The British Pharmaceutical Students' Association (BPSA) has renewed its call to increase the number of pre-registration placements, in an echo of recommendations in a government-commissioned report.
The "expansion" of pharmacy roles makes it "logical" to increase the number of placements, and a higher proportion should involve time in a GP practice, BPSA president Lottie Bain told C+D on Wednesday (August 5).
Ms Bain made the comments in response to a report by independent body the Primary Care Workforce Commission last month (July 22), which called for an increase in the number of pre-registration placements "to meet the enhanced role of pharmacists". These placements should include experience in hospitals and general practice, as well as in community pharmacies, the commission said.
Ms Bain said the BPSA is "already advocating" an increase in the number of "split" pre-reg placements, which take place in "two or even three" sites. "These have a huge number of benefits, including exposure to a variety of settings [and] a better understanding of how care can be be integrated across these settings," she said.
"Split" placements would allow students to spend six months in GP surgeries, which could prove beneficial considering "there may be barriers to trainees spending a full 12 months at the site", she said. Ms Bain also voiced support for more placements in industrial and academic settings, which could "help produce a pharmacy workforce with a greater focus on research".

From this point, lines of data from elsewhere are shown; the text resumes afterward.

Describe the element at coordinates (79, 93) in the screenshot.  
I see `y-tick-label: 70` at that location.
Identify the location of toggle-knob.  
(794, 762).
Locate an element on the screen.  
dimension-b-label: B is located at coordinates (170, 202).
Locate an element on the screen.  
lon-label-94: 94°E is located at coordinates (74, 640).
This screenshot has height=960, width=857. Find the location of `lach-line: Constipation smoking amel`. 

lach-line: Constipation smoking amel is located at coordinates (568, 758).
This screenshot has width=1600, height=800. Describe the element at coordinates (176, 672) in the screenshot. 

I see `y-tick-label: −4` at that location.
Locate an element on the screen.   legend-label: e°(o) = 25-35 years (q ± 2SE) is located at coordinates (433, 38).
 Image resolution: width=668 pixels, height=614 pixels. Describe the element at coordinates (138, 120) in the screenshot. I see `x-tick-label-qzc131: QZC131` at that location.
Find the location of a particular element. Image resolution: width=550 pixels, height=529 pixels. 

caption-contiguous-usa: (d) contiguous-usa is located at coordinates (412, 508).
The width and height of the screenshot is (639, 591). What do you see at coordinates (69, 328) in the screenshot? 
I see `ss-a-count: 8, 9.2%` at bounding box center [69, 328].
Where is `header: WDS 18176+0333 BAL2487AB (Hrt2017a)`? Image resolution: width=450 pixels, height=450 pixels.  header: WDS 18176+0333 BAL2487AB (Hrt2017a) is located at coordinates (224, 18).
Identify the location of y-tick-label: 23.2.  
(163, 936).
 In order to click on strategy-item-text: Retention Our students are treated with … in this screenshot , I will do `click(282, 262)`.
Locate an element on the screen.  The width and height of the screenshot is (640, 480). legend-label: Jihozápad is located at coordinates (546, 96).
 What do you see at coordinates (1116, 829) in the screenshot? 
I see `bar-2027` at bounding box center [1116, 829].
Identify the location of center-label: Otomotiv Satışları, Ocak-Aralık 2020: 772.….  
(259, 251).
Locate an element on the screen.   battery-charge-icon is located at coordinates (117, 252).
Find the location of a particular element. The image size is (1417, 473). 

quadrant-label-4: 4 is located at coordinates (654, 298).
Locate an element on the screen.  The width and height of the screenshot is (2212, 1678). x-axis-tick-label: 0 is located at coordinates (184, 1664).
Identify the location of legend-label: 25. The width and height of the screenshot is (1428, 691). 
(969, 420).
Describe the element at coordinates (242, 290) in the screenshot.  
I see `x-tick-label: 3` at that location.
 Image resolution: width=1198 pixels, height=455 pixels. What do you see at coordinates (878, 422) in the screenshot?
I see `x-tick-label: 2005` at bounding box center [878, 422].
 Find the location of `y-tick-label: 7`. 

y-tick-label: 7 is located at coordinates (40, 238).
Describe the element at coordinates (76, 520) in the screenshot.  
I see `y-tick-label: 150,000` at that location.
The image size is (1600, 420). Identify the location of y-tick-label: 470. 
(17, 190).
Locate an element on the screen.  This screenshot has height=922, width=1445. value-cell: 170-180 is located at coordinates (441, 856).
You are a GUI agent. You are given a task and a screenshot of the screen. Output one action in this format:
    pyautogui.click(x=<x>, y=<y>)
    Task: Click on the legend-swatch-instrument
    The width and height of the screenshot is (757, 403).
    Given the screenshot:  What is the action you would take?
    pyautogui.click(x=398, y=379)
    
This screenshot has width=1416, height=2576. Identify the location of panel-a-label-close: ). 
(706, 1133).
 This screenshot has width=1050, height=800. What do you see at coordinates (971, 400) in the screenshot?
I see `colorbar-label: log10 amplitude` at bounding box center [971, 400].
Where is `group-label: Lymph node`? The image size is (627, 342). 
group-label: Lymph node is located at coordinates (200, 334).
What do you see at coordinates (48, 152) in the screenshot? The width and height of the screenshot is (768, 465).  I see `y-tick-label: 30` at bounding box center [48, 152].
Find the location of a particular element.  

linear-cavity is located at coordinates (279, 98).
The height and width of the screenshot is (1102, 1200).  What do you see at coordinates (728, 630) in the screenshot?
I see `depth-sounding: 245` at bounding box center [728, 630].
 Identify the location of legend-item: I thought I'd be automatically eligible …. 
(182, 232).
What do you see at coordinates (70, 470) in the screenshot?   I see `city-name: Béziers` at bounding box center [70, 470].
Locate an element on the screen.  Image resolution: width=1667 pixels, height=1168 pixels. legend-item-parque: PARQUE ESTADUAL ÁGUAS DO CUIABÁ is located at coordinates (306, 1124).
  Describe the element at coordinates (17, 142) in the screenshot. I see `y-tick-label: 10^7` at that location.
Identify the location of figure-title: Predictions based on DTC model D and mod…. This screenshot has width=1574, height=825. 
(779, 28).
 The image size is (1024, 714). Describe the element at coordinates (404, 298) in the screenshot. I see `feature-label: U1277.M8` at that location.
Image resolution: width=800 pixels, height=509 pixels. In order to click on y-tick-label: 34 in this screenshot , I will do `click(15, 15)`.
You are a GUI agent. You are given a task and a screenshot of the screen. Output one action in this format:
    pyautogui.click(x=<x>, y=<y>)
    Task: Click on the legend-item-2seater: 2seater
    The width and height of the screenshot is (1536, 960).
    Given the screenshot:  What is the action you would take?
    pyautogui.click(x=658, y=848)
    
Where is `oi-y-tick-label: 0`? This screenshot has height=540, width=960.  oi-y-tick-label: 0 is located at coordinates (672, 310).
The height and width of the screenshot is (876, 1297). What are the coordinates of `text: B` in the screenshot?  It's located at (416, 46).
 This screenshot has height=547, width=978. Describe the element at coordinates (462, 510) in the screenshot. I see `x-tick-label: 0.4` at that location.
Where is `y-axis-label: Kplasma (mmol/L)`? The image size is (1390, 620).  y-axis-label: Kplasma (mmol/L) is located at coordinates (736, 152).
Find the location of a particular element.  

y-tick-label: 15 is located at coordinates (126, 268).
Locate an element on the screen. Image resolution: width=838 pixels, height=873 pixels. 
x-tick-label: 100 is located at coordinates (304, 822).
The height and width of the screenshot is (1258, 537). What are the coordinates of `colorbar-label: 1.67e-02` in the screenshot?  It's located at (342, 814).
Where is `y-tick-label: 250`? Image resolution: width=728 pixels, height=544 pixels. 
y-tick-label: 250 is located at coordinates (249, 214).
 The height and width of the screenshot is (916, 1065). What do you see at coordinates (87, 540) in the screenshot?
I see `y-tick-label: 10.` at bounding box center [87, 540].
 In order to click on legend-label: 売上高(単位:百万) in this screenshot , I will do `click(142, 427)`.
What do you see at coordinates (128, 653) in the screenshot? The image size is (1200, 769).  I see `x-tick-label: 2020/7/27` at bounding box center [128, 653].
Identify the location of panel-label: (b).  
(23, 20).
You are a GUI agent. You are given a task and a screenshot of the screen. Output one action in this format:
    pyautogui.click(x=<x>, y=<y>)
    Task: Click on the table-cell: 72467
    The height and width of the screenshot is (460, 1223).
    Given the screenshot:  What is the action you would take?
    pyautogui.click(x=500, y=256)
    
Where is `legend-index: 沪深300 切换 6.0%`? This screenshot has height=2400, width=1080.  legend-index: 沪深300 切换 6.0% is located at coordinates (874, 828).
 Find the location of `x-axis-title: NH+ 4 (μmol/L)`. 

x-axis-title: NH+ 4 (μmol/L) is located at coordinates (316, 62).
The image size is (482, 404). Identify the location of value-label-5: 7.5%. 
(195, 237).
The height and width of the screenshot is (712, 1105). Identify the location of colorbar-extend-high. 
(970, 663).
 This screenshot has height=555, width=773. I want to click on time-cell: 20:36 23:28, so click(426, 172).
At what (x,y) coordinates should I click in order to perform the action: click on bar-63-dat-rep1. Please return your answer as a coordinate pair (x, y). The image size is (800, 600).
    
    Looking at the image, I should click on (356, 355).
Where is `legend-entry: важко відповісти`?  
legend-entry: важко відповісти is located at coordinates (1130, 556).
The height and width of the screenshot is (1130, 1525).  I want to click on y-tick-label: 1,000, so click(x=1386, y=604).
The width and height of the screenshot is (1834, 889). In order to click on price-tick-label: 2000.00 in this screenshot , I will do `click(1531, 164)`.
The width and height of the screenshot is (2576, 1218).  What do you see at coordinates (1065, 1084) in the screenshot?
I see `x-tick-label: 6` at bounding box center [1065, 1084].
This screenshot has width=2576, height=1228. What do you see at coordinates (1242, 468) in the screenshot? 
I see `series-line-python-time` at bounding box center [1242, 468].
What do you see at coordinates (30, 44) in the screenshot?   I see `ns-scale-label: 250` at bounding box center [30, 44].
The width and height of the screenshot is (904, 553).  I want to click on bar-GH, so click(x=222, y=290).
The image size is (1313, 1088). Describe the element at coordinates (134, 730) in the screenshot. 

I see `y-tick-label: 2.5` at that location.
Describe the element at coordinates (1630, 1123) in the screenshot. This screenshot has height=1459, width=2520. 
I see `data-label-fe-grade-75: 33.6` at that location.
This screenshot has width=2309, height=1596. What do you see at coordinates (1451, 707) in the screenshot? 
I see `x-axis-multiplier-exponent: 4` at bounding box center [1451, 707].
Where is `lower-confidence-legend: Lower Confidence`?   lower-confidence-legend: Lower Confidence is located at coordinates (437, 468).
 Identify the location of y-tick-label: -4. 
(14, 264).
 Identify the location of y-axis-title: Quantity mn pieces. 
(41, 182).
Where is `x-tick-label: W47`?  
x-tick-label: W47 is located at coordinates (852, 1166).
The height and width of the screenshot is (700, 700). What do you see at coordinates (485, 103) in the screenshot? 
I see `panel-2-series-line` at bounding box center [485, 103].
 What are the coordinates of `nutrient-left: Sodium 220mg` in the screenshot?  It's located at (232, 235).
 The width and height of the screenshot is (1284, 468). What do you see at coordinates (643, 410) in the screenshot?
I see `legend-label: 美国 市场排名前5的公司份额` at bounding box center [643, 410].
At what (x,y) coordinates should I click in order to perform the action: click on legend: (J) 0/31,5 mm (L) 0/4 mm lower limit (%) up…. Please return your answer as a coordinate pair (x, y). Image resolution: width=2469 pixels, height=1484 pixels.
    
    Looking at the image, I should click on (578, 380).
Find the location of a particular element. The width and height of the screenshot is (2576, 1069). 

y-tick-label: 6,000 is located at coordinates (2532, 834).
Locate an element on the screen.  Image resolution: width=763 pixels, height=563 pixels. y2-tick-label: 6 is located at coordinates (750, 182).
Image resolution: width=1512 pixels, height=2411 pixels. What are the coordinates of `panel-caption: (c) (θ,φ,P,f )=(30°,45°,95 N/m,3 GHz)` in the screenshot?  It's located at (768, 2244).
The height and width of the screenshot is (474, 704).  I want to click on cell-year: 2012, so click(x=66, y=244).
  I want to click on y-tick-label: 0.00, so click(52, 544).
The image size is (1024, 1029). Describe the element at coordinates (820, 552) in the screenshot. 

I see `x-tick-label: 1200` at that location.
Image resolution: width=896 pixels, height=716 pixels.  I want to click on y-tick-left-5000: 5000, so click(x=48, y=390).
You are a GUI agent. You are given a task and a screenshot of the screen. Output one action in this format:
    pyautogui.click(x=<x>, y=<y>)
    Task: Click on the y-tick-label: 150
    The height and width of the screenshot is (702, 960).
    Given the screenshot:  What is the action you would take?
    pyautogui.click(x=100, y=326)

The "vast majority" of existing pre-reg placements are restricted to either the community or hospital sectors, and placements in general practice are "very rare", Ms Bain stressed. "There must be more placements available in primary care settings if we expect increasing numbers of pharmacists to work in this area in future," she added.
In the Primary Care Workforce Commission report – designed to highlight innovative models of primary care – it called for a “greater involvement of clinical pharmacists” in managing patients with long-term conditions and those in care homes. Greater use should also be made of community pharmacists to manage minor ailments, with "agreed protocols for treatment and referral between local pharmacist and GP organisations", it added.